La première partie du film exprime le regard décalé et distancié qu’entretient Martial par rapport au monde. Daniel Auteuil, le regard absent observe ses interlocuteurs s’agiter sur leurs petites ou grandes affaires qui lui semblent si insignifiante. On a ainsi un portrait mordant de la bourgeoisie parisienne (la mère jouée par Danielle Darrieux, le triangle amoureux admis avec son épouse) comme provinciale avec comme pic ce dîner où il raillera les discussions politiques creuses des Fonfrin et leurs convives. Cette vacuité se vérifiera autant par le cynisme parisien que par la stupidité provinciale, Fonfrin étant idéalement incarné par un Marielle à la bonhomie vide de sens.
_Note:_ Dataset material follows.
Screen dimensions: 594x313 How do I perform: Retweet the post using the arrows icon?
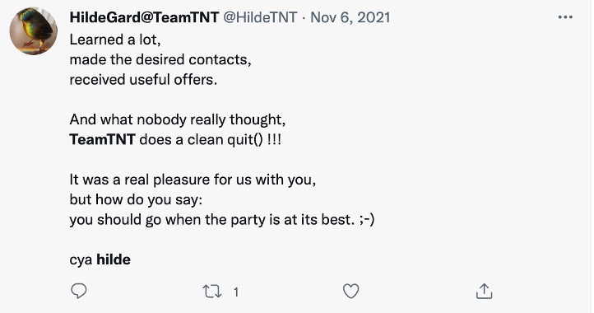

C’est un même jeu ironique mêlé d’attirance qui semble se nouer entre Martial et Francine mais notre héros va être pris à son propre piège par sa protégée qui ne s’en laisse pas compter.

Le scénario dépeint ainsi l’éveil à l’amour et à la vie de Martial. Le regard amusé se fait progressivement tendre pour les Fonfrin, bien plus attachant que la caricature sous laquelle ils ont été introduits. Contrairement aux personnages obstinés et fonçant vers leurs destinée tragique des œuvres désespérées des70’s (Vincent,François, Paul... et les autres (1974), Mado), Sautet pose ici un regard bienveillant où il croit en des protagonistes capable d’évoluer. Le ton est également très différent pour l’exprimer, s’autorisant des moments de comédies enlevés (la longue scène de la fête dans l’appartement) où les barrières sociales tombent par la désinhibition festive. Sautet s’éloigne de la veine pesante d’antan, osant un mauvais goût assumé (les tenues criardes de Sandrine Bonnaire) qui rend l’ensemble plus léger. Ce cheminement, Martial semble comme surpris de devoir l’emprunter en tombant réellement amoureux de Francine. 

Cette dernière sentant l’hésitation de cet homme encore prêt à lui échapper préfèrera ainsi se perdre entre les mauvaises mains. Martial va donc paradoxalement prouver sa sincérité en perdant tout espoir de d’accomplir leur union dans un sacrifice final poignant. Daniel Auteuil (après le diptyque  Jean de Florette et Manon des sources) acquérait définitivement la reconnaissance d’acteur dramatique et ce rôle chez Sautet hanterait nombres de ses prestations à venir. Sandrine Bonnaire, lumineuse et ardente offre également une composition magnifiques tandis que Marielle confère une humanité rare à Fonfrin qui reste touchant dans la bêtise comme l’émotion. Succès public et critique, le film ramène Sautet au premier plan avec ce qui est à la fois autant une brillante synthèse qu’un renouveau brillant de son œuvre.